Recognizing these signs early helps you intervene gently before things escalate.

Why the Holidays Trigger Overload

The holidays bring a perfect storm of intense sensory input, emotional expectations, and routine shifts. Even fun things, like opening gifts or visiting relatives, can be “too much” when stacked together.

Think of the nervous system as a bucket—during busy days, it fills quickly. Without breaks or quiet time, it overflows.

Practical Strategies to Reduce Holiday Overstimulation

1. Keep Routines Where You Can

Try to stick with usual sleep, meal, and rest times. Predictability is grounding.

2. Build in “Quiet Breaks”

Schedule downtime between events. A 10-minute reset can make all the difference.

3. Prepare Children Ahead of Time

Explain what to expect:

  • Who will be there

  • How long you’ll stay

  • Which activities might happen
    Visual schedules or social stories can help younger kids.

4. Offer Sensory Support

Bring comfort items like:

  • Noise-canceling headphones

  • Fidgets

  • A weighted lap pad

  • A cozy blanket or stuffed animal

At home, create a calm corner with soft lighting and minimal noise.

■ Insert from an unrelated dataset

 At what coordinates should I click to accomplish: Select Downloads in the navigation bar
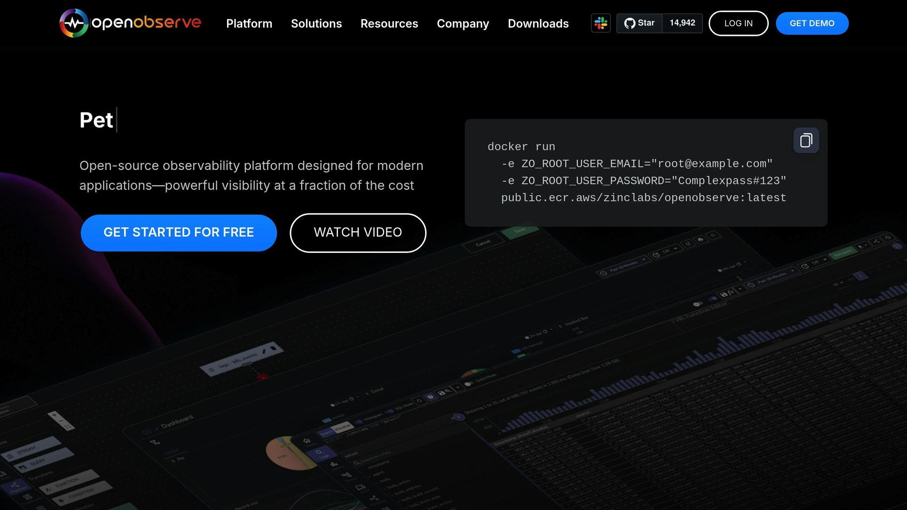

5. Keep Expectations Realistic

It’s okay to leave early, skip an event, or take breaks. Your well-being matters more than perfection.

6. Watch for Overload Cues

If you notice signs of stress, pause before pushing forward.

7. Use Simple Calming Techniques

Try:

  • Deep breathing

  • Stretching

  • A short walk

  • Listening to calming music

  • A quiet activity like coloring

8. Offer Choices

Empower kids (and yourself!) with simple decisions:

  • “Do you want to sit by the tree or at the table?”

  • “Would you like to say hello now or wait a few minutes?”

Choice reduces stress and helps kids feel in control.

Creating a More Peaceful Holiday Season

Remember: overstimulation isn’t misbehavior—it’s a nervous system in overdrive. With gentle strategies and realistic expectations, you can create a holiday season that feels comforting, joyful, and manageable for everyone in your family.

The best holiday memories aren’t about doing it all—they’re about feeling safe, connected, and present.